Data lines:
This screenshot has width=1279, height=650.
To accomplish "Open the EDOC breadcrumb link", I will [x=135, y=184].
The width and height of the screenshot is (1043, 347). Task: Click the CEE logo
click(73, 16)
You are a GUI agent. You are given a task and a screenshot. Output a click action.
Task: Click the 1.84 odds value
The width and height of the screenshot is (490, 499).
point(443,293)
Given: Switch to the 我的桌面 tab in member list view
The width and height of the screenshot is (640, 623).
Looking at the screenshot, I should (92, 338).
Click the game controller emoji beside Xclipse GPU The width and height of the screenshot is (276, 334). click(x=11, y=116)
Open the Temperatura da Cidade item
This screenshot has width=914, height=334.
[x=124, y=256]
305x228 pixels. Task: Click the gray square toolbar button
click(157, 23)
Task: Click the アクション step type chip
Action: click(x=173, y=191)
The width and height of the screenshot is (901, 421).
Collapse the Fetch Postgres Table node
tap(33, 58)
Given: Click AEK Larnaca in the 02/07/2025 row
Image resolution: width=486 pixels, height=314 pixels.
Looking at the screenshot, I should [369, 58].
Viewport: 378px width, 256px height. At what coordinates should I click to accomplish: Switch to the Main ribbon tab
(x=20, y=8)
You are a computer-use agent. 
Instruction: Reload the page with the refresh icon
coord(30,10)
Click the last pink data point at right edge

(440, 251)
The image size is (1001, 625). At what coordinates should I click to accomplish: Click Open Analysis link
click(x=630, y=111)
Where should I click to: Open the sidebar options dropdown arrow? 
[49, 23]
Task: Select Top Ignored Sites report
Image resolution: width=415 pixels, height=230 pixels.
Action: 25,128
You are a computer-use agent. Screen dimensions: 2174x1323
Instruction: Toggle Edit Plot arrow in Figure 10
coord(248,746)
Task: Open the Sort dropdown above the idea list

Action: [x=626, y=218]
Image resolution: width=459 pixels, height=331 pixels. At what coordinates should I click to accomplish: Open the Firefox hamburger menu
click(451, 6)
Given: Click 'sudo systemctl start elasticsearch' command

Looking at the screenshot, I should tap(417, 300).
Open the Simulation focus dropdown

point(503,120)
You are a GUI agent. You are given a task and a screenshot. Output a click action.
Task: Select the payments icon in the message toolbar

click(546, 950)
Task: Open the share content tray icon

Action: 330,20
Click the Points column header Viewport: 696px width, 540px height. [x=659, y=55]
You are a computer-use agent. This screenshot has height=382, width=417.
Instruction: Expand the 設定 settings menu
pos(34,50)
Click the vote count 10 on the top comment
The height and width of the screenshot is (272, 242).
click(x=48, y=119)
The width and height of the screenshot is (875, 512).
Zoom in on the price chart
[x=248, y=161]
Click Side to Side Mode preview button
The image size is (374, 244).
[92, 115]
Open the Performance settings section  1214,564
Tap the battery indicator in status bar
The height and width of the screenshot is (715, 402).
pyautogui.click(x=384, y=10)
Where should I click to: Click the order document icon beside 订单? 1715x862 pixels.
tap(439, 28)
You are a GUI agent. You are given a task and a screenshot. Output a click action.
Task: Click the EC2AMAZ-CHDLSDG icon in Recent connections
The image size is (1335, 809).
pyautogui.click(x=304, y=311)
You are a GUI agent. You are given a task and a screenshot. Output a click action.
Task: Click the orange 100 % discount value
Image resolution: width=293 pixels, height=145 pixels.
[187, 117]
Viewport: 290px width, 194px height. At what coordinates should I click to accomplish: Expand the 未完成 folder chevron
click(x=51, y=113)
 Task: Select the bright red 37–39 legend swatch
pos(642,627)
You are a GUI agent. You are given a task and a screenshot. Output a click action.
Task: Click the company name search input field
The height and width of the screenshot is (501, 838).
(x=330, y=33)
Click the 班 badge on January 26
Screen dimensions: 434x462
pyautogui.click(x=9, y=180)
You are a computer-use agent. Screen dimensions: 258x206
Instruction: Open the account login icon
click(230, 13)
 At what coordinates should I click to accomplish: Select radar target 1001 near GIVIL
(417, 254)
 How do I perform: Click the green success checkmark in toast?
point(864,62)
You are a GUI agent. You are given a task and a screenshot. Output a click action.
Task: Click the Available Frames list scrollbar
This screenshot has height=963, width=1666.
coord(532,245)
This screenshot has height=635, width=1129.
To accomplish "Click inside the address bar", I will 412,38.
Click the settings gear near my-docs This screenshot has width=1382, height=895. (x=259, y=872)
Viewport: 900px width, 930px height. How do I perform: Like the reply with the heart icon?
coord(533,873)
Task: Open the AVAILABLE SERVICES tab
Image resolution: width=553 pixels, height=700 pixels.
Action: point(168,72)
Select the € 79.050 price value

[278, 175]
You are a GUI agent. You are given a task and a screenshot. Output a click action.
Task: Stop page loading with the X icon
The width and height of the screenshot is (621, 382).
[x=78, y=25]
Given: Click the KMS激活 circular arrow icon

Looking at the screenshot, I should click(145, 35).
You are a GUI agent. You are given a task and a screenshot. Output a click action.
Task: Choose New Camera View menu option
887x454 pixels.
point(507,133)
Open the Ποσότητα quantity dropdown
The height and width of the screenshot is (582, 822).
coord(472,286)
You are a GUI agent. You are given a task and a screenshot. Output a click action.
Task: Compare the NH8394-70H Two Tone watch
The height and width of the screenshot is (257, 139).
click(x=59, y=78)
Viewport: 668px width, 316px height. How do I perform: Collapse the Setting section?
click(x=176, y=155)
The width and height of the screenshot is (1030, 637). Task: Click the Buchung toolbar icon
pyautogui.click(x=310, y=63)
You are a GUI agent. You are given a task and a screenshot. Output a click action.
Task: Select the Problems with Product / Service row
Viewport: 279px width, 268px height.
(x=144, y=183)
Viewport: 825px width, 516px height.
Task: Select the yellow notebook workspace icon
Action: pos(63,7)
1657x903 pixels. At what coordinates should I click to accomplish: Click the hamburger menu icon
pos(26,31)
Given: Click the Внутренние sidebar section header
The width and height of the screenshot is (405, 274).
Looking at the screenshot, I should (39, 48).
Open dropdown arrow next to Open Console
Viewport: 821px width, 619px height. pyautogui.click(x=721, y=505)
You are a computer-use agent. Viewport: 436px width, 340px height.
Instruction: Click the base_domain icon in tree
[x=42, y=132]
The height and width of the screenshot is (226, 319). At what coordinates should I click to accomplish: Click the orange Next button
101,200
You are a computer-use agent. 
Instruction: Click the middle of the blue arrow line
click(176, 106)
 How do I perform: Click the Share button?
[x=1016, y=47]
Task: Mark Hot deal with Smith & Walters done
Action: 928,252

Aim: Quote every one of the entries above verbatim, line by line.

Response to this exercise:
This screenshot has width=1279, height=650.
To accomplish "Open the EDOC breadcrumb link", I will [x=135, y=184].
The width and height of the screenshot is (1043, 347). Task: Click the CEE logo
click(73, 16)
You are a GUI agent. You are given a task and a screenshot. Output a click action.
Task: Click the 1.84 odds value
The width and height of the screenshot is (490, 499).
point(443,293)
Given: Switch to the 我的桌面 tab in member list view
The width and height of the screenshot is (640, 623).
Looking at the screenshot, I should (92, 338).
Click the game controller emoji beside Xclipse GPU The width and height of the screenshot is (276, 334). click(x=11, y=116)
Open the Temperatura da Cidade item
This screenshot has width=914, height=334.
[x=124, y=256]
305x228 pixels. Task: Click the gray square toolbar button
click(157, 23)
Task: Click the アクション step type chip
Action: click(x=173, y=191)
The width and height of the screenshot is (901, 421).
Collapse the Fetch Postgres Table node
tap(33, 58)
Given: Click AEK Larnaca in the 02/07/2025 row
Image resolution: width=486 pixels, height=314 pixels.
Looking at the screenshot, I should [369, 58].
Viewport: 378px width, 256px height. At what coordinates should I click to accomplish: Switch to the Main ribbon tab
(x=20, y=8)
You are a computer-use agent. 
Instruction: Reload the page with the refresh icon
coord(30,10)
Click the last pink data point at right edge

(440, 251)
The image size is (1001, 625). At what coordinates should I click to accomplish: Click Open Analysis link
click(x=630, y=111)
Where should I click to: Open the sidebar options dropdown arrow? 
[49, 23]
Task: Select Top Ignored Sites report
Image resolution: width=415 pixels, height=230 pixels.
Action: 25,128
You are a computer-use agent. Screen dimensions: 2174x1323
Instruction: Toggle Edit Plot arrow in Figure 10
coord(248,746)
Task: Open the Sort dropdown above the idea list

Action: [x=626, y=218]
Image resolution: width=459 pixels, height=331 pixels. At what coordinates should I click to accomplish: Open the Firefox hamburger menu
click(451, 6)
Given: Click 'sudo systemctl start elasticsearch' command

Looking at the screenshot, I should tap(417, 300).
Open the Simulation focus dropdown

point(503,120)
You are a GUI agent. You are given a task and a screenshot. Output a click action.
Task: Select the payments icon in the message toolbar

click(546, 950)
Task: Open the share content tray icon

Action: 330,20
Click the Points column header Viewport: 696px width, 540px height. [x=659, y=55]
You are a computer-use agent. This screenshot has height=382, width=417.
Instruction: Expand the 設定 settings menu
pos(34,50)
Click the vote count 10 on the top comment
The height and width of the screenshot is (272, 242).
click(x=48, y=119)
The width and height of the screenshot is (875, 512).
Zoom in on the price chart
[x=248, y=161]
Click Side to Side Mode preview button
The image size is (374, 244).
[92, 115]
Open the Performance settings section  1214,564
Tap the battery indicator in status bar
The height and width of the screenshot is (715, 402).
pyautogui.click(x=384, y=10)
Where should I click to: Click the order document icon beside 订单? 1715x862 pixels.
tap(439, 28)
You are a GUI agent. You are given a task and a screenshot. Output a click action.
Task: Click the EC2AMAZ-CHDLSDG icon in Recent connections
The image size is (1335, 809).
pyautogui.click(x=304, y=311)
You are a GUI agent. You are given a task and a screenshot. Output a click action.
Task: Click the orange 100 % discount value
Image resolution: width=293 pixels, height=145 pixels.
[187, 117]
Viewport: 290px width, 194px height. At what coordinates should I click to accomplish: Expand the 未完成 folder chevron
click(x=51, y=113)
 Task: Select the bright red 37–39 legend swatch
pos(642,627)
You are a GUI agent. You are given a task and a screenshot. Output a click action.
Task: Click the company name search input field
The height and width of the screenshot is (501, 838).
(x=330, y=33)
Click the 班 badge on January 26
Screen dimensions: 434x462
pyautogui.click(x=9, y=180)
You are a computer-use agent. Screen dimensions: 258x206
Instruction: Open the account login icon
click(230, 13)
 At what coordinates should I click to accomplish: Select radar target 1001 near GIVIL
(417, 254)
 How do I perform: Click the green success checkmark in toast?
point(864,62)
You are a GUI agent. You are given a task and a screenshot. Output a click action.
Task: Click the Available Frames list scrollbar
This screenshot has height=963, width=1666.
coord(532,245)
This screenshot has height=635, width=1129.
To accomplish "Click inside the address bar", I will 412,38.
Click the settings gear near my-docs This screenshot has width=1382, height=895. (x=259, y=872)
Viewport: 900px width, 930px height. How do I perform: Like the reply with the heart icon?
coord(533,873)
Task: Open the AVAILABLE SERVICES tab
Image resolution: width=553 pixels, height=700 pixels.
Action: point(168,72)
Select the € 79.050 price value

[278, 175]
You are a GUI agent. You are given a task and a screenshot. Output a click action.
Task: Stop page loading with the X icon
The width and height of the screenshot is (621, 382).
[x=78, y=25]
Given: Click the KMS激活 circular arrow icon

Looking at the screenshot, I should click(145, 35).
You are a GUI agent. You are given a task and a screenshot. Output a click action.
Task: Choose New Camera View menu option
887x454 pixels.
point(507,133)
Open the Ποσότητα quantity dropdown
The height and width of the screenshot is (582, 822).
coord(472,286)
You are a GUI agent. You are given a task and a screenshot. Output a click action.
Task: Compare the NH8394-70H Two Tone watch
The height and width of the screenshot is (257, 139).
click(x=59, y=78)
Viewport: 668px width, 316px height. How do I perform: Collapse the Setting section?
click(x=176, y=155)
The width and height of the screenshot is (1030, 637). Task: Click the Buchung toolbar icon
pyautogui.click(x=310, y=63)
You are a GUI agent. You are given a task and a screenshot. Output a click action.
Task: Select the Problems with Product / Service row
Viewport: 279px width, 268px height.
(x=144, y=183)
Viewport: 825px width, 516px height.
Task: Select the yellow notebook workspace icon
Action: pos(63,7)
1657x903 pixels. At what coordinates should I click to accomplish: Click the hamburger menu icon
pos(26,31)
Given: Click the Внутренние sidebar section header
The width and height of the screenshot is (405, 274).
Looking at the screenshot, I should (39, 48).
Open dropdown arrow next to Open Console
Viewport: 821px width, 619px height. pyautogui.click(x=721, y=505)
You are a computer-use agent. Viewport: 436px width, 340px height.
Instruction: Click the base_domain icon in tree
[x=42, y=132]
The height and width of the screenshot is (226, 319). At what coordinates should I click to accomplish: Click the orange Next button
101,200
You are a computer-use agent. 
Instruction: Click the middle of the blue arrow line
click(176, 106)
 How do I perform: Click the Share button?
[x=1016, y=47]
Task: Mark Hot deal with Smith & Walters done
Action: 928,252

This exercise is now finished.